Enerji Bakanlığı, cari açığın büyümemesi ve Türkiye’de yenilenebilir enerji alanında güçlü bir endüstriyel altyapı oluşması için yerli üretimi öne çıkaran bir teşvik sistemi hazırladı. Buna göre rüzgar enerjisinde kilowatt başına 7.3 dolar/cent olan alım garantisi yerli ekipmana dayalı üretim sistemleri kullanılması halinde yüzde 50 artışla 11 cente kadar çıkıyor. Aynı şekilde güneş enerjisinde 13.3 dolar/cent olan tarife fiyatı yüzde 45 artışla 19.2 cente yükseliyor.
Bu adım Avrupa Birliği’nde (AB) büyük bir rahatsızlığa neden oldu. AB, Türk hükümetinin uygulamaya koyduğu yeni teşvik paketinin yatırımcılar arasında ayrıma neden olduğu ve bu durumun Gümrük Birliği Anlaşmasına aykırı olduğunu savunarak, Türkiye’den savunma istedi. Bu gelişmeler üzerine Ankara harekete geçti ve Türkiye’nin gerekçelerini anlatmak üzere Brüksel’e bir heyet gönderdi.
Gelişmeleri doğrulayan Enerji Bakanlığı kaynakları, “Türkiye, Dünya Ticaret Örgütü ve AB gibi kuruluşlarla bugüne kadar son derece uyumlu hareket etti. Yatırımcılar arasında ayrıma neden olduğu gerekçesiyle açılan bu soruşturmanın ana gerekçesi yerli üretime olduğundan daha fazla teşvik verilmesi. Türkiye’nin bu konuda attığı adımların tek bir amacı var; o da yenilenebilir enerji alanında güçlü bir endüstri kurulması. Rüzgar türbini veya güneş paneli üretmeyen bir ülke bu alanda nasıl iddialı olabilir ki?” bilgisini verdi.

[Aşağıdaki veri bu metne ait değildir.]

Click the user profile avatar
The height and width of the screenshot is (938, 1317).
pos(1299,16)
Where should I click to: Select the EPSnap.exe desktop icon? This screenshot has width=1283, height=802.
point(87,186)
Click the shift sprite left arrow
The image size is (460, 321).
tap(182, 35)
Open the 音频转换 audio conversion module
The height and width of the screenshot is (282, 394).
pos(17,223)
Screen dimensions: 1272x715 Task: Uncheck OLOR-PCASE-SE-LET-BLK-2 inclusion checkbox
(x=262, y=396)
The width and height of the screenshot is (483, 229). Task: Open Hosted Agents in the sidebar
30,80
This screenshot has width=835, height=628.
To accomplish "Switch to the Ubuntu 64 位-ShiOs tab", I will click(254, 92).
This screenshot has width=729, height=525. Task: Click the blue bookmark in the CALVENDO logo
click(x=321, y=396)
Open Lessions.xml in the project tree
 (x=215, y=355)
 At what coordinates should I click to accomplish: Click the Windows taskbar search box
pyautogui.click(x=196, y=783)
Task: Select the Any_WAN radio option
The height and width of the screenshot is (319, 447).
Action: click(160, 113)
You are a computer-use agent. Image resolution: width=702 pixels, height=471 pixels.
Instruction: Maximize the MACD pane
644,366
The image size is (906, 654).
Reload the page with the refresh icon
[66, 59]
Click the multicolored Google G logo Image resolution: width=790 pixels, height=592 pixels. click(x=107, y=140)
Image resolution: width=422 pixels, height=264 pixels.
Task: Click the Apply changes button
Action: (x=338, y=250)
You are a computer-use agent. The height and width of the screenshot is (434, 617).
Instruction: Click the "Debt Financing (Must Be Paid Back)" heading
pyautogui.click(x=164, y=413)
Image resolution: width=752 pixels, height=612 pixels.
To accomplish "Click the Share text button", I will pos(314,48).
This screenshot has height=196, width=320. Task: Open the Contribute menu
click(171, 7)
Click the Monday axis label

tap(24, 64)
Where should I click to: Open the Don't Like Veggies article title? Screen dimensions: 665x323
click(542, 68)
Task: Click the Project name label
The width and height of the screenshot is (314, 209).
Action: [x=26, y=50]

Lisanssız Elektrik Üreticileri Derneği (LİDER) Yönetim Kurulu Başkanı Yalçın Kıroğlu, sorunun çözümü için AB ve Türk şirketlerinin işbirliğine gitmesi gerektiğini söyledi. Kıroğlu, “Avrupalı üreticilerin üretimlerini burada hayata geçirebilmeleri için bu destekler büyük bir fırsattır. Türkiye’nin enerjide dışa bağımlılığını azaltması için de, yerli üretimin gelişmesi şarttır. Kendi enerji üretim sistemlerimizi, kendi maliyetlerimiz ile ülkemizde üreterek, bu konuda ciddi ve kalıcı çözümlere ulaşabiliriz” diye konuştu.
Büyük bir hızla büyüyen enerji sektörü başka işkollarının da hızla gelişmesini sağlıyor. Bu sektörlerden birisi de özel güvenlik sektörü. Güvenlik şirketi Securitas’ın Türkiye Ülke Başkanı Murat Kösereisoğlu, enerji alanındaki özel güvenlik yatırımlarının son yıllarda büyük gelişim gösterdiğine dikkat çekiyor. Türkiye’deki özel güvenlik pazarının 2 milyar euroya ulaştığını kaydeden Kösereisoğlu, “Enerji sektörü bu pastanın yaklaşık 8’ini oluşturuyor. Yani yaklaşık 150-160 milyon euroluk (200 milyon $) bir büyüklük söz konusu.” bilgisini veriyor. Securitas yetkilisinin verdiği bilgilere göre hidroelektrik, kömür ve rüzgâr santrallerinin fiziki güvenliğinin yanı sıra inşa aşamasında da özel güvenlik şirketleri ciddi anlamda katkı sağlıyor.